Data Access. Repositories of publicly available geologic data will help CCS researchers and planners mitigate induced seismicity and estimate injection capacities.

  • However, Stephenson said more privately held and other disparate datasets held by research bodies need to be brought together in order to paint a better picture of the world’s CCS opportunities.
  • “This is recognized as a global problem across geology,” he said, adding that there is a lot of data out there, but so much of it resides in small, private databases which makes it difficult to access. Initiatives like the Deep-Time Digital Earth Program (DDE) represent one of the proposed solutions.
  • Led by the International Union of Geological Sciences, the DDE is developing an open platform that links together geoscience data from existing databases and integrates data science tools to aid research and new discoveries.  

Formation Evaluation. Today, only four of the world’s large-scale CCS facilities are injecting into deep saline formations. Going forward, though, saline formations are considered to be a prime target for CCS explorers, thanks in large part to their global abundance and large storage capacities.

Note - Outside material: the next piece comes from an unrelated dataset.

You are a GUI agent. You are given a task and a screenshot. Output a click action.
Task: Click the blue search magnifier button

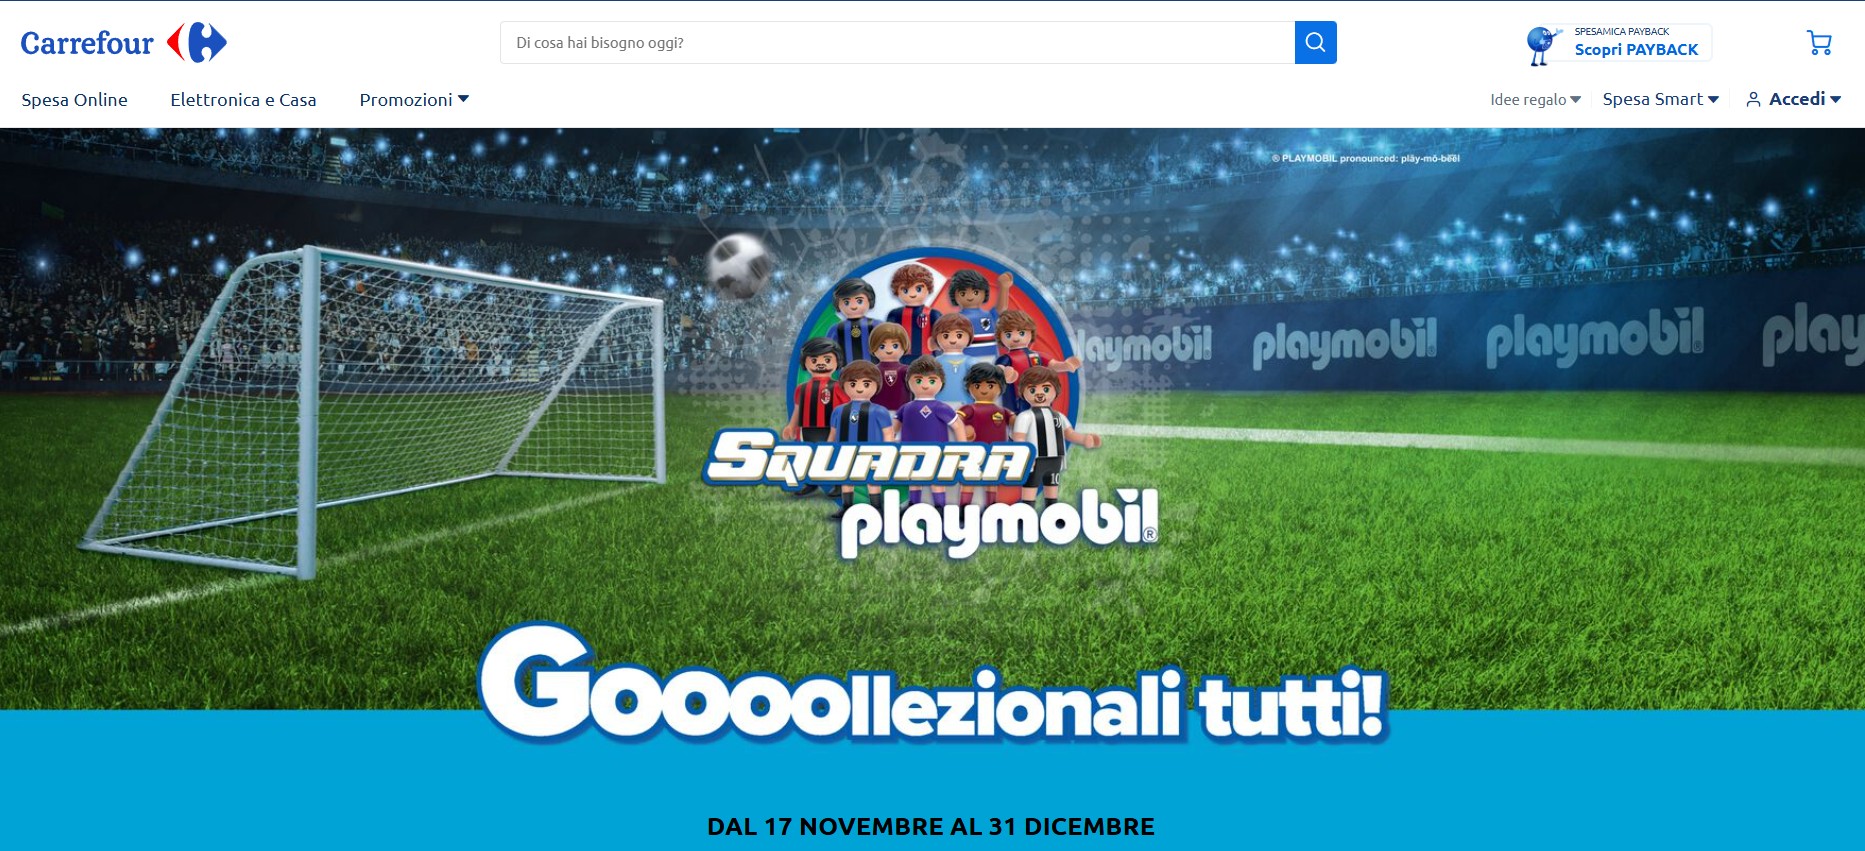1315,43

  • However, high-salinity formations lower CO2 solubility, or the ability of the gas to dissolve into the brine. Thus “a deep understanding of aquifer salinity is needed,” said Rahul Grover, a reservoir performance product manager with Schlumberger.
  • This may drive demand for less-saline formations which can be identified by existing well logging technologies such as downward spectroscopy. Grover said the specialized tool measures formation chlorine, which when coupled with other conventional logs, “gives us a robust, continuous water-salinity estimation.” During the injection phase, other spectroscopy-logging techniques can be used to measure CO2 saturation.
  • Permanent fiber-optic cables represent another technology asset that can help monitor pressure fronts, saturation plumes, zonal stress, and acquire 4D seismic surveys. Grover also noted that fiber optics are well-proven tools for leak detection and for identifying seismicity.